Literature DB >> 16873528

springScape: visualisation of microarray and contextual bioinformatic data using spring embedding and an 'information landscape'.

Timothy M D Ebbels1, Bernard F Buxton, David T Jones.   

Abstract

The interpretation of microarray and other high-throughput data is highly dependent on the biological context of experiments. However, standard analysis packages are poor at simultaneously presenting both the array and related bioinformatic data. We have addressed this challenge by developing a system springScape based on 'spring embedding' and an 'information landscape' allowing several related data sources to be dynamically combined while highlighting one particular feature. Each data source is represented as a network of nodes connected by weighted edges.
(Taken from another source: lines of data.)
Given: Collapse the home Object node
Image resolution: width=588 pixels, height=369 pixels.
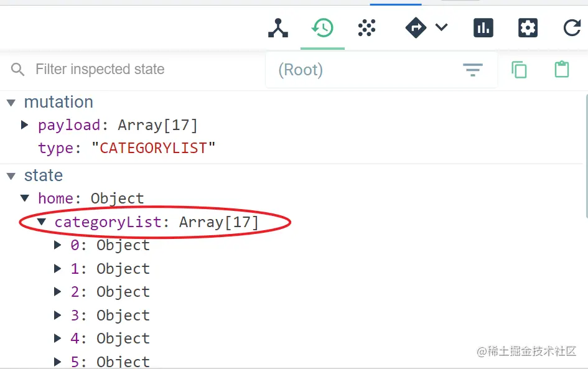Looking at the screenshot, I should (25, 199).
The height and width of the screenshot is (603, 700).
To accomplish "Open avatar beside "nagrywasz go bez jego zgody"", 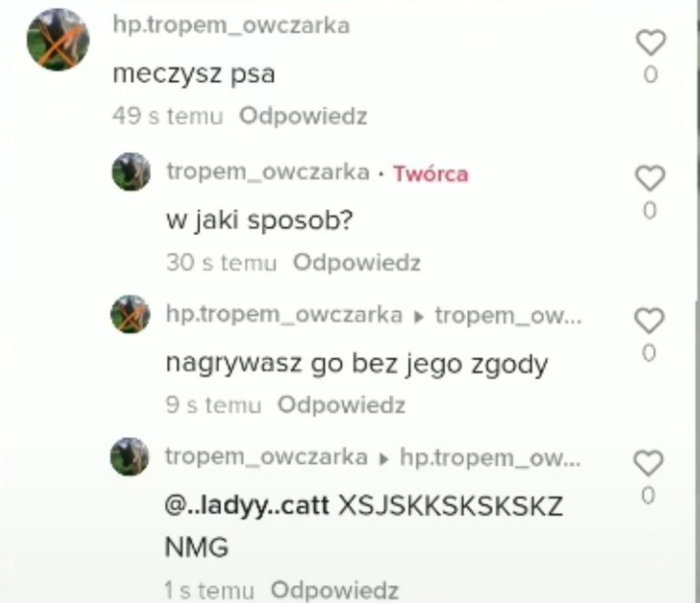I will (130, 314).
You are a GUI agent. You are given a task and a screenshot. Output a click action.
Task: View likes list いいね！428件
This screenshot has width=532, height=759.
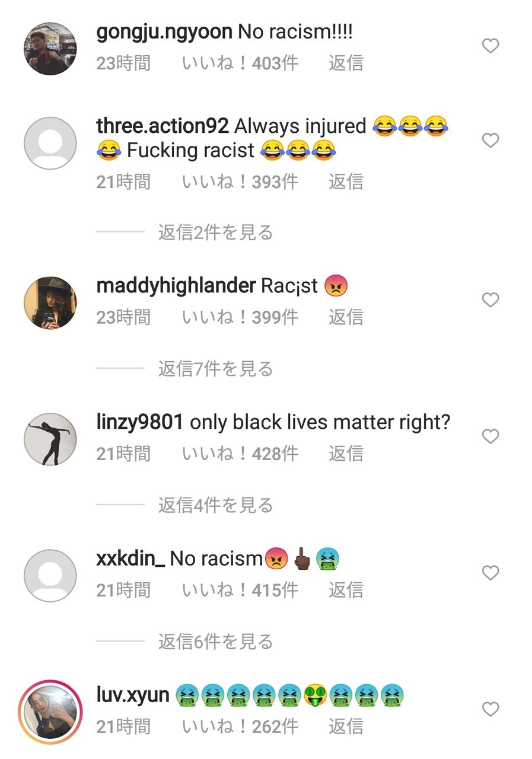(240, 454)
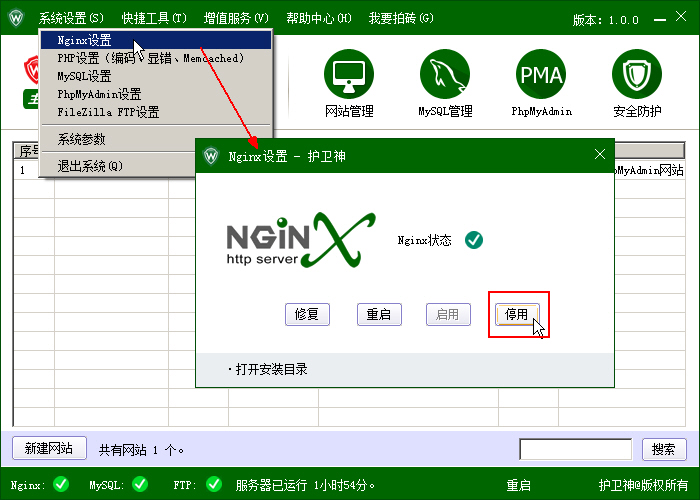Open the 帮助中心(H) menu
This screenshot has width=700, height=500.
318,18
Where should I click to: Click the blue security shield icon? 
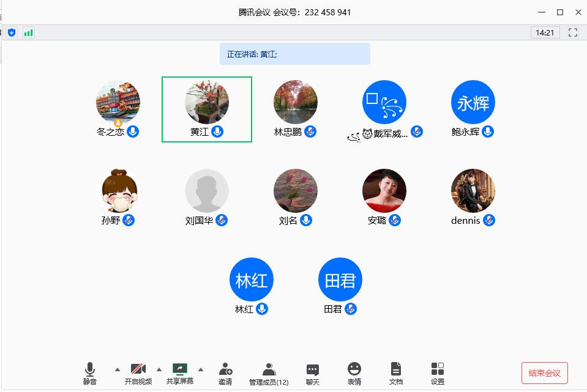[x=12, y=32]
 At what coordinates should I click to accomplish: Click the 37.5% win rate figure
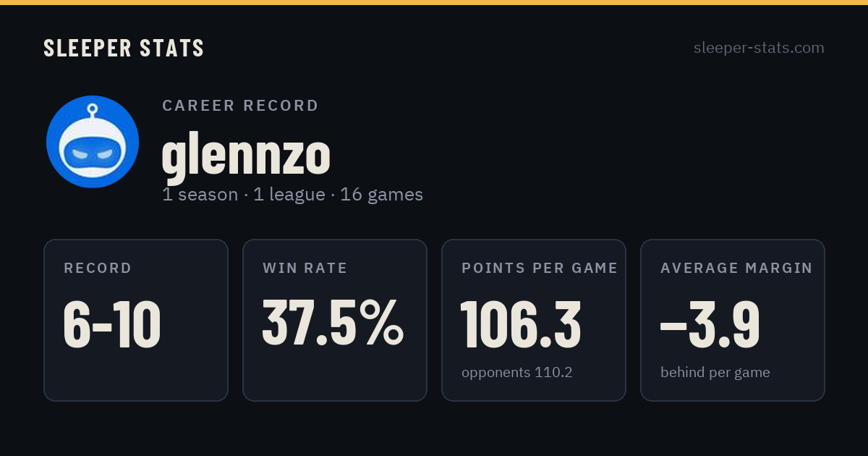pyautogui.click(x=333, y=324)
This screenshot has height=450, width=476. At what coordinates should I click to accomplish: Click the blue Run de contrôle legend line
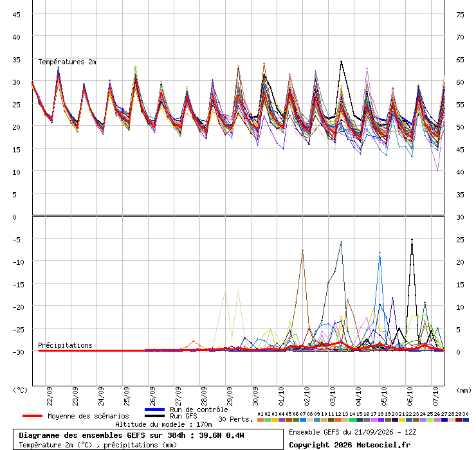click(154, 410)
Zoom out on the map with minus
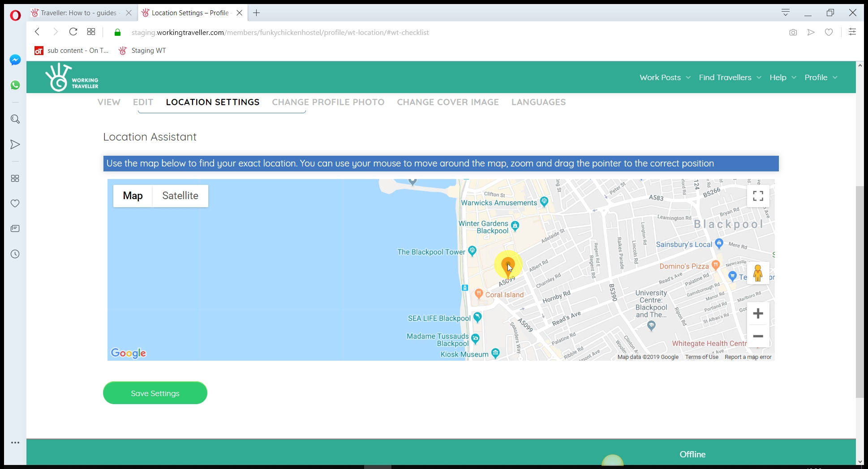Image resolution: width=868 pixels, height=469 pixels. point(758,336)
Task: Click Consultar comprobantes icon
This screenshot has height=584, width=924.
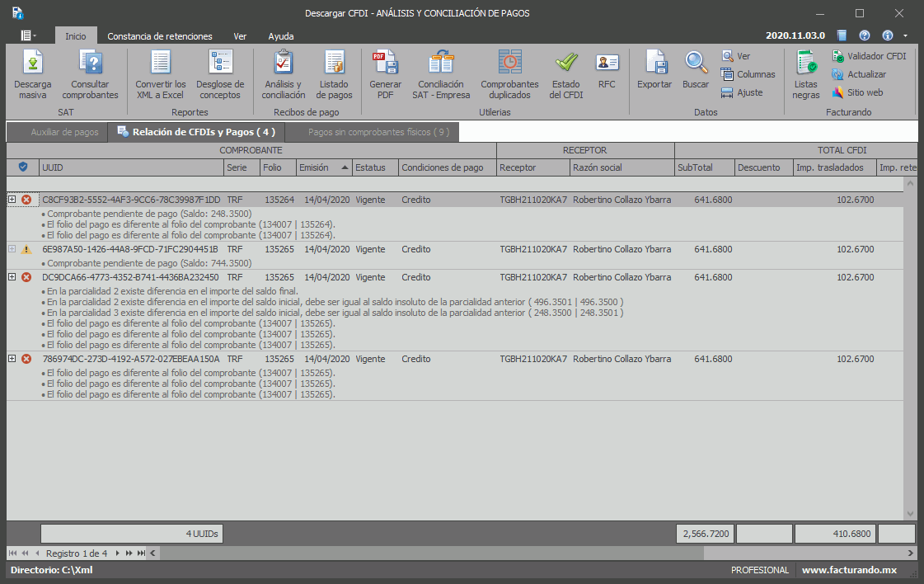Action: click(90, 75)
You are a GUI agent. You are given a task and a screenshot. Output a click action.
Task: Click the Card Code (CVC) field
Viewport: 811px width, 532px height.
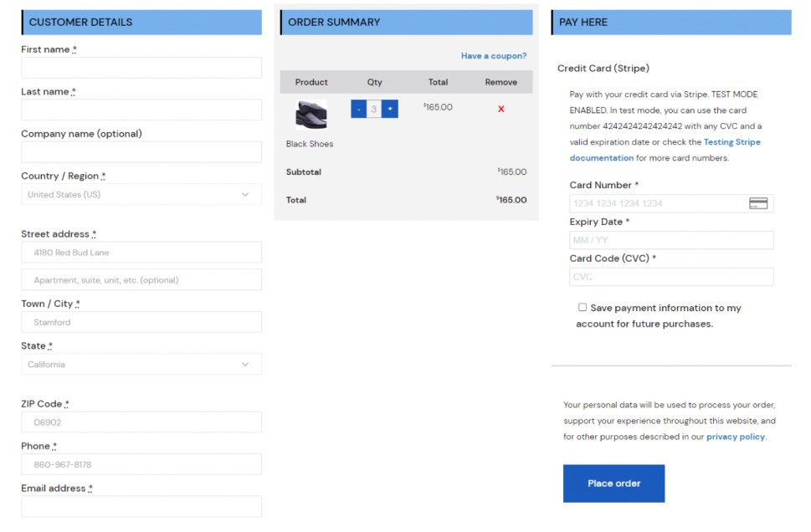tap(671, 277)
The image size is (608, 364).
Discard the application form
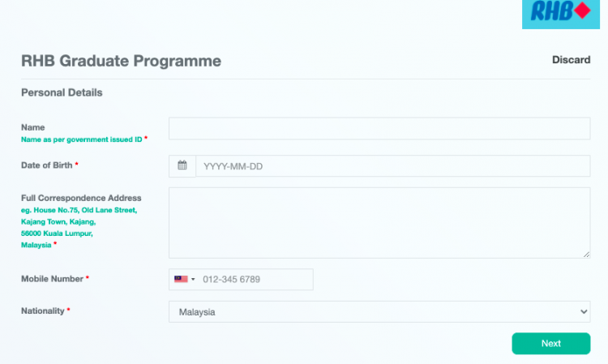(x=571, y=60)
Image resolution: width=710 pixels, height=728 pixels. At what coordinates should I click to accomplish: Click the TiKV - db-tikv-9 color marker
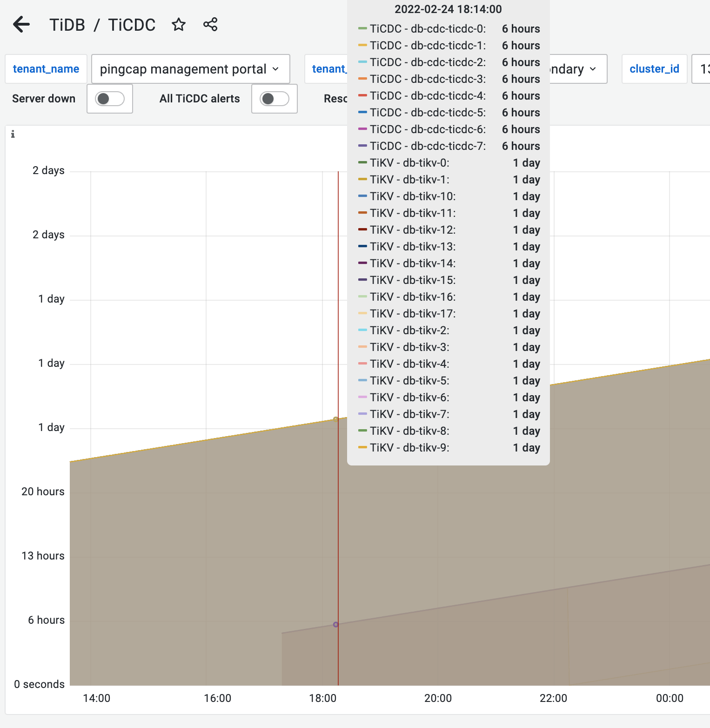(x=362, y=447)
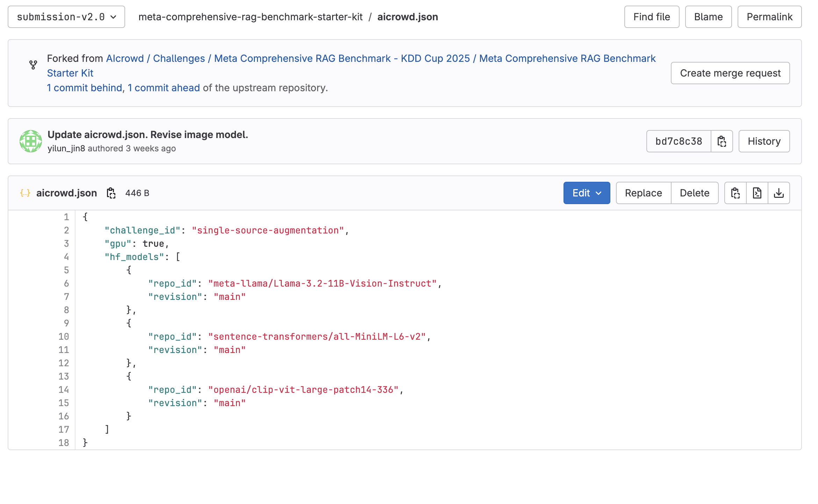Go to meta-comprehensive-rag-benchmark-starter-kit breadcrumb
Image resolution: width=818 pixels, height=504 pixels.
[x=250, y=17]
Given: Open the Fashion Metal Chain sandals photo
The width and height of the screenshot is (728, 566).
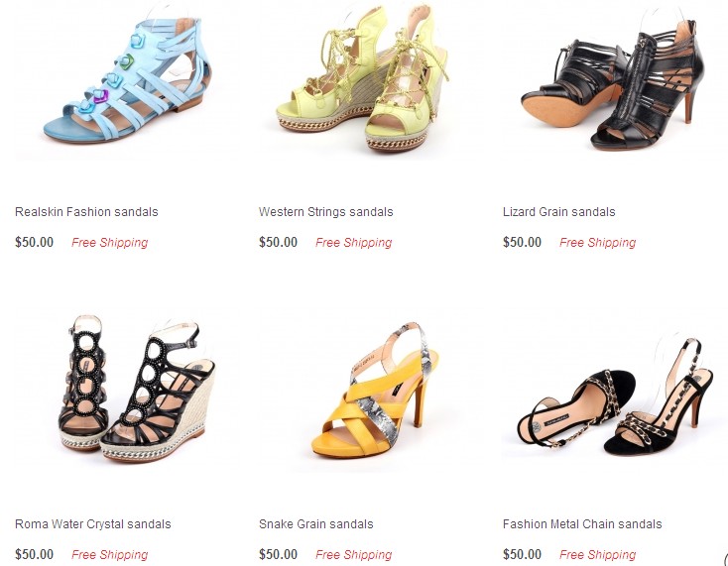Looking at the screenshot, I should [x=615, y=390].

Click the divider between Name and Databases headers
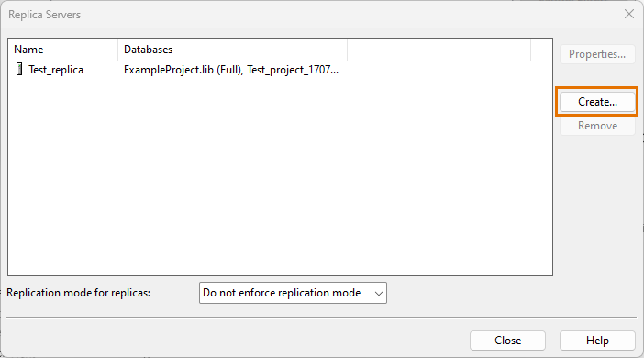point(117,50)
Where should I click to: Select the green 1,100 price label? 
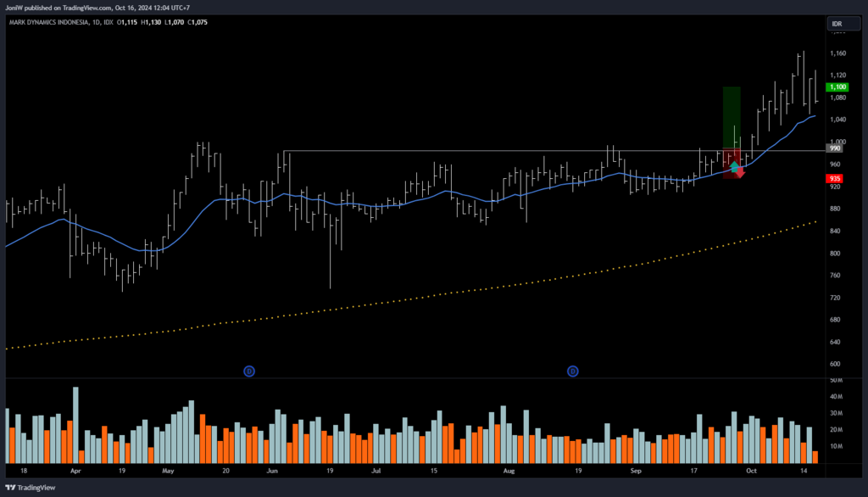pyautogui.click(x=837, y=87)
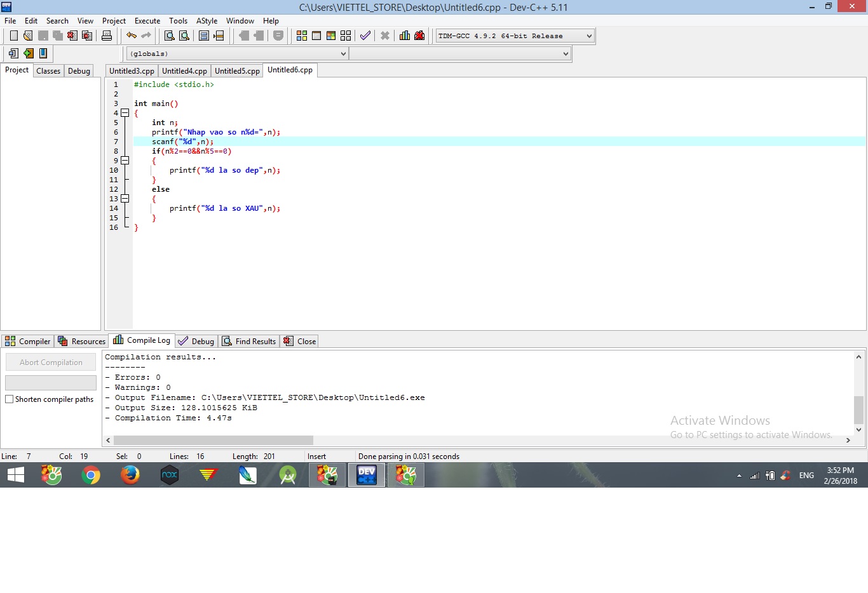Viewport: 868px width, 593px height.
Task: Open Profile Analysis bar chart icon
Action: coord(405,36)
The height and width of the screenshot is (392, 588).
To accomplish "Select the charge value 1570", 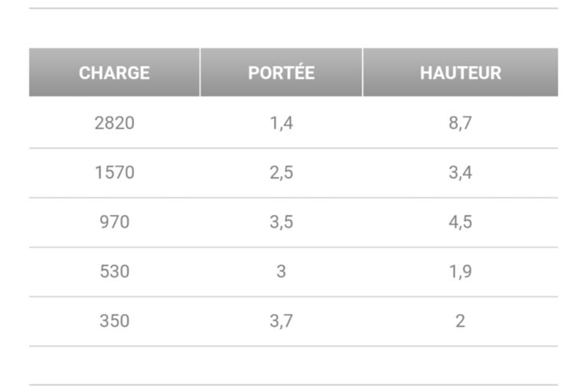I will (114, 172).
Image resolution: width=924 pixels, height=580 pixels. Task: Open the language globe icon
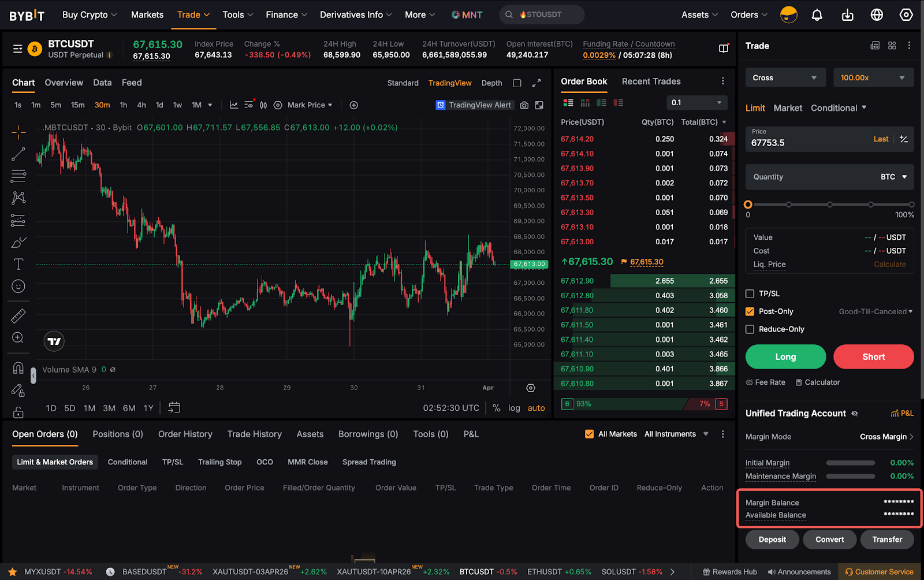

The networks are combined and embedded in the 2-D plane by spring embedding such that nodes with a high similarity are drawn close together. Complex relationships can be discovered by varying the weight of each data source and observing the dynamic response of the spring network. By modifying Procrustes analysis, we find that the visualizations have an acceptable degree of reproducibility. The 'information landscape' highlights one particular data source, displaying it as a smooth surface whose height is proportional to both the information being viewed and the density of nodes. The algorithm is demonstrated using several microarray data sets in combination with protein-protein interaction data and GO annotations. Among the features revealed are the spatio-temporal profile of gene expression and the identification of GO terms correlated with gene expression and protein interactions. The power of this combined display lies in its interactive feedback and exploitation of human visual pattern recognition. Overall, springScape shows promise as a tool for the interpretation of microarray data in the context of relevant bioinformatic information.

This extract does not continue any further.